AmResearch

Astro Malaysia - A decent start to the year HOLD

kiasutrader
Publish date: Thu, 19 Jun 2014, 10:38 AM

- We maintain our HOLD recommendation on Astro Malaysia Holdings with a higher fair value of RM3.30/share (vs. RM3.20/share previously), as we tweak our FY15-17F capex, interest expense and depreciation assumptions.

- Astro reported 1QFY15 earnings of RM128.3mil (+15.2% QoQ, +12.4 YoY). This accounted for 27% of our previous full year estimate, while making up 23% of consensus’ estimates.

- The group declared a first interim dividend of 2.25 sen/share, which was within our expectation.

- Revenue grew by 11%, driven by:- (i) a higher take-up rate of value added services, which increased its ARPU by 3% to RM97; (ii) a higher TV household penetration rate of 58% (+ 5pp); and (iii) adex growth of 6% for its TV and radio segments.

- However, net addition for its Pay TV subscribers continues to weaken and have declined by 30% YoY. We understand that some of its Pay TV subscribers have also switched from the Pay TV platform to the subscription-free NJOI platform.

- Churn rate increased from 8% to 10%, possibly due to weak consumer sentiment and the recent price hike for its sports packages. Management guides that the churn rate will remain at this level going forward.

- Content cost is estimated to be higher at ~35% of TV revenue this year, due to major sporting events this year (i.e. FIFA World Cup, Commonwealth Games, and Asian Games), compared with 32% without major events.

- However, as Astro is no longer actively swapping out the remaining subscribers on the older set-top boxes (15% of the total Pay TV subscribers) to the B.yond STBs, we expect the savings from this to more than offset higher content costs.

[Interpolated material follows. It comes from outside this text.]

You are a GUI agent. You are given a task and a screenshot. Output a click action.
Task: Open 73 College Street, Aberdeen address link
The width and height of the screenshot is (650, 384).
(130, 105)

Overall, we anticipate EBITDA margin to improve to 35% in FY15F (vs. 33.7% in FY14).

- Its home shopping business is expected to commence operations in 4QFY15, with dedicated channels that will exhibit its products around the clock. Management expects this new venture to contribute quite significantly in the medium term – generating circa RM500-700mil of revenue p.a. in 5 years.

- Although we are positive on Astro’s market dominance in the Pay-TV segment driven and supported by its superior content offerings, valuation is nevertheless steep at 38x PE of our FY15F earnings estimate. Our DPS assumption implies a yield of 2.5% in FY15.